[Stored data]
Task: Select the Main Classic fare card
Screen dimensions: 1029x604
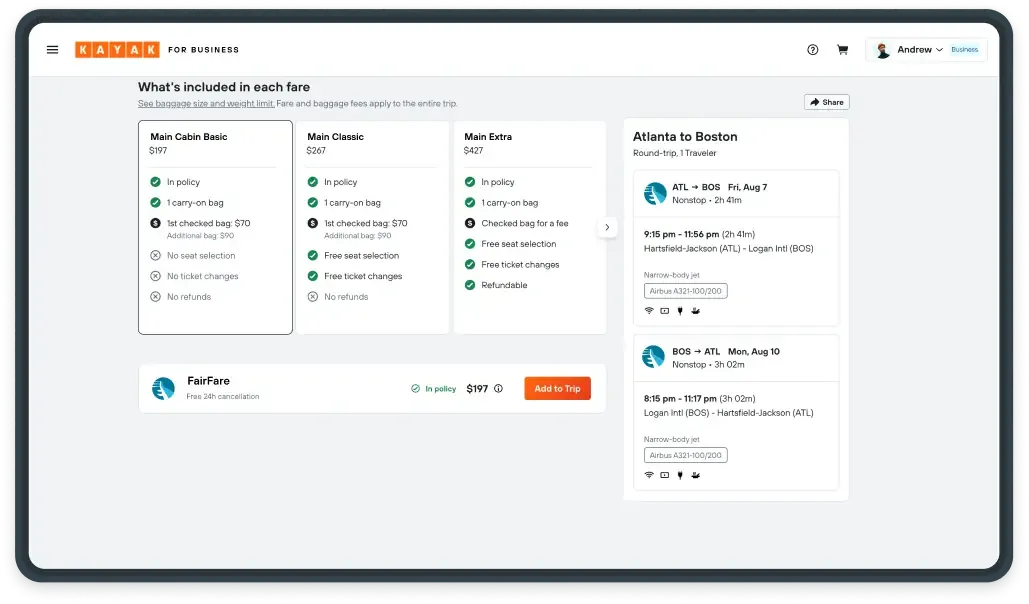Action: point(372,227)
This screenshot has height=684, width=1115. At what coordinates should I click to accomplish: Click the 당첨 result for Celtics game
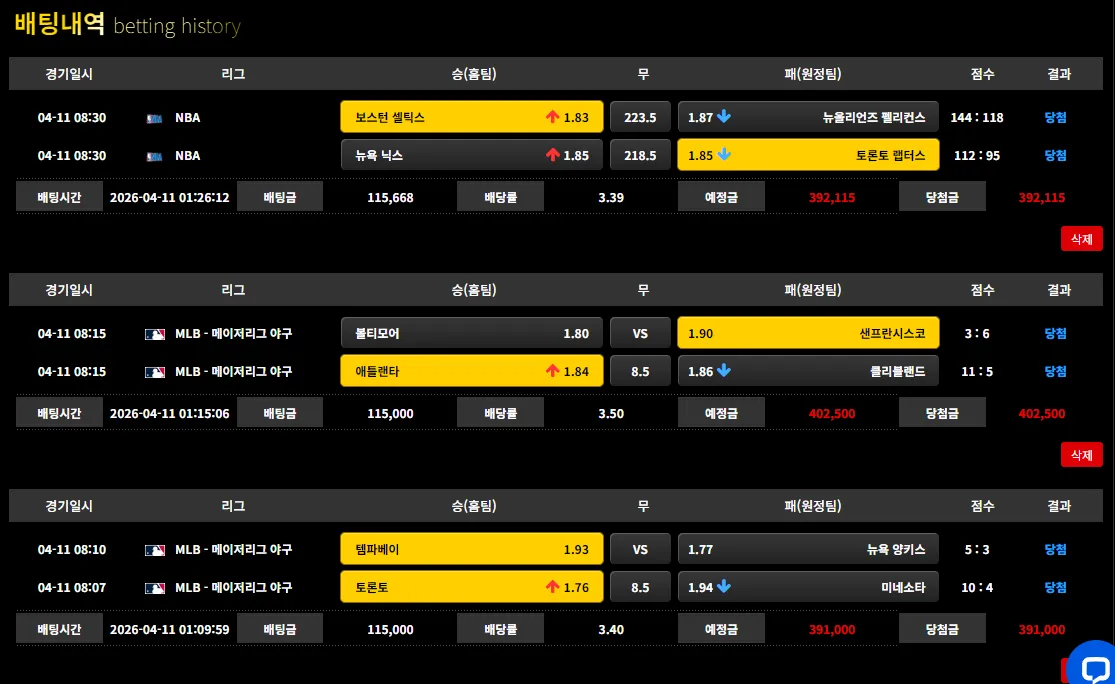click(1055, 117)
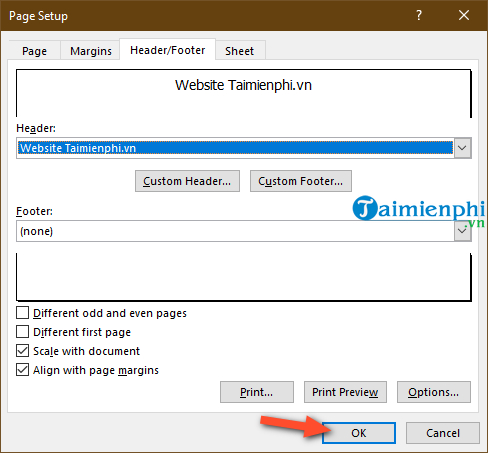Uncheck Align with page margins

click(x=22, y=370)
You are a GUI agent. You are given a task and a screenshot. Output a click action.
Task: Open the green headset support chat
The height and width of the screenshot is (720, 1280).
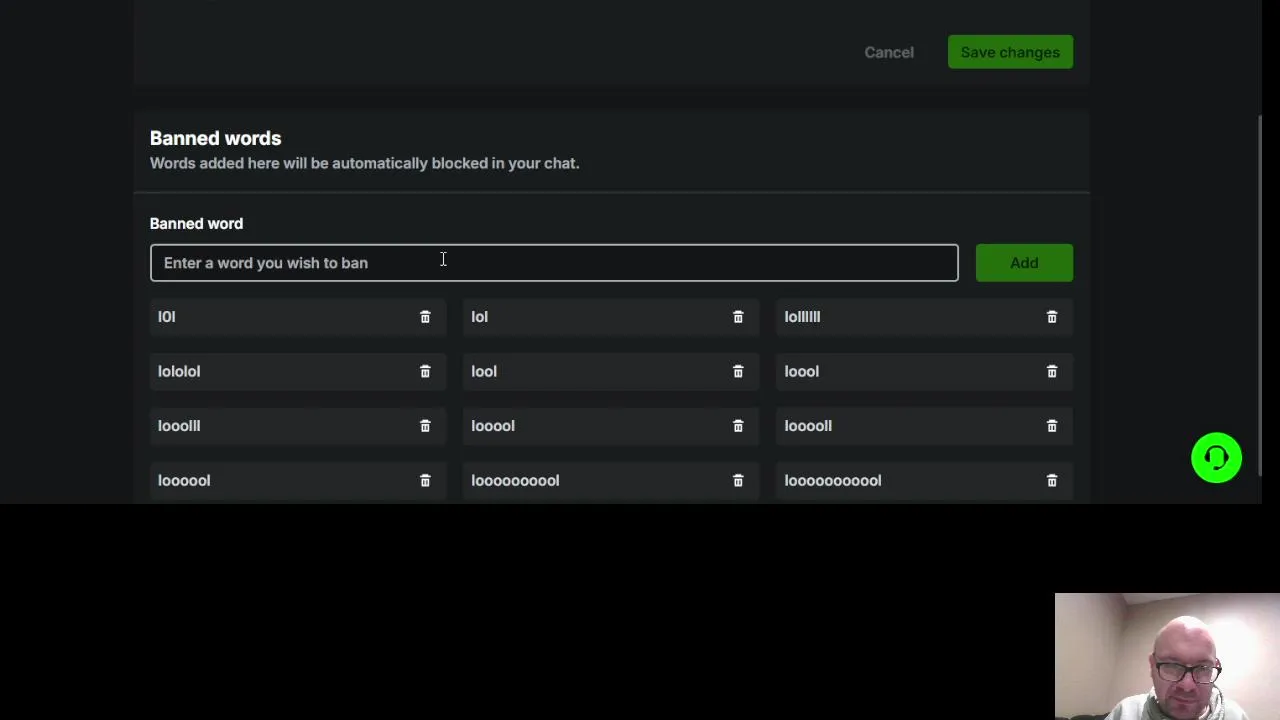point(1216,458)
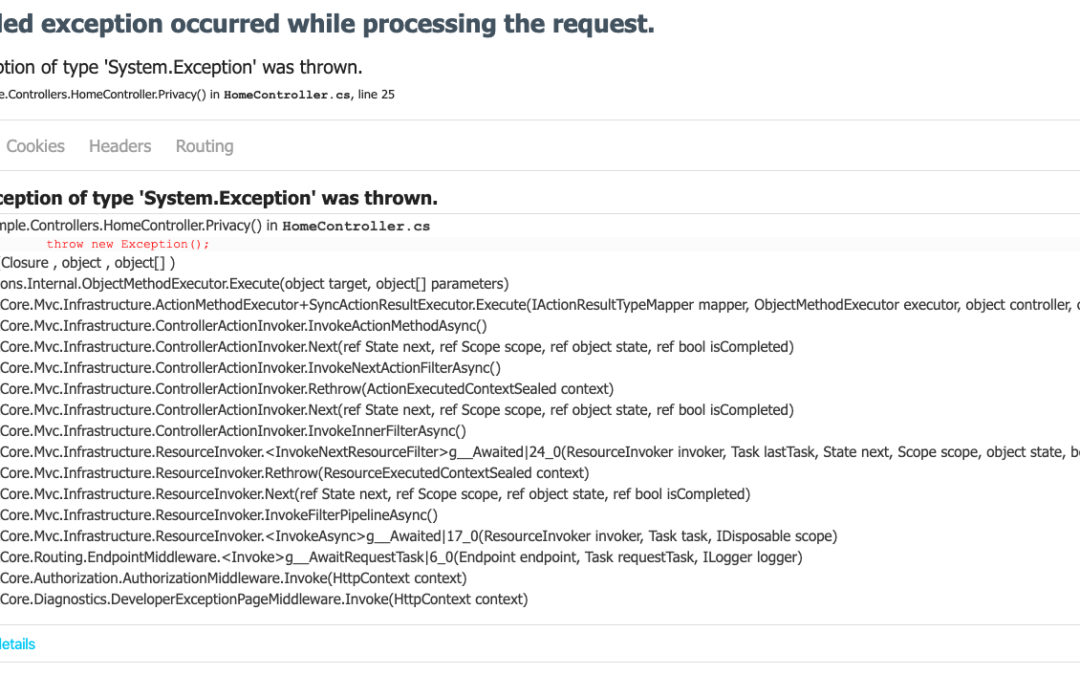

- Task instructions: Please copy exactly the lines from the one containing "Task: Open the green headset support chat" through the end of the records above, leaving out every picture.

- Answer space:
Task: Open the green headset support chat
The height and width of the screenshot is (720, 1280).
point(1216,458)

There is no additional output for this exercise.